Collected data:
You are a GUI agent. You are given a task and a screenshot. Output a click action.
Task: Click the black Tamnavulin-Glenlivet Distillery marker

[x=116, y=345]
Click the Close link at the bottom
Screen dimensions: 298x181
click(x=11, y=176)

## Assignment
Return exactly the lines from the one containing "Task: Click the" to the last line of the data, and nothing more.

## Answer space
Task: Click the black Tamnavulin-Glenlivet Distillery marker

[x=116, y=345]
Click the Close link at the bottom
Screen dimensions: 298x181
click(x=11, y=176)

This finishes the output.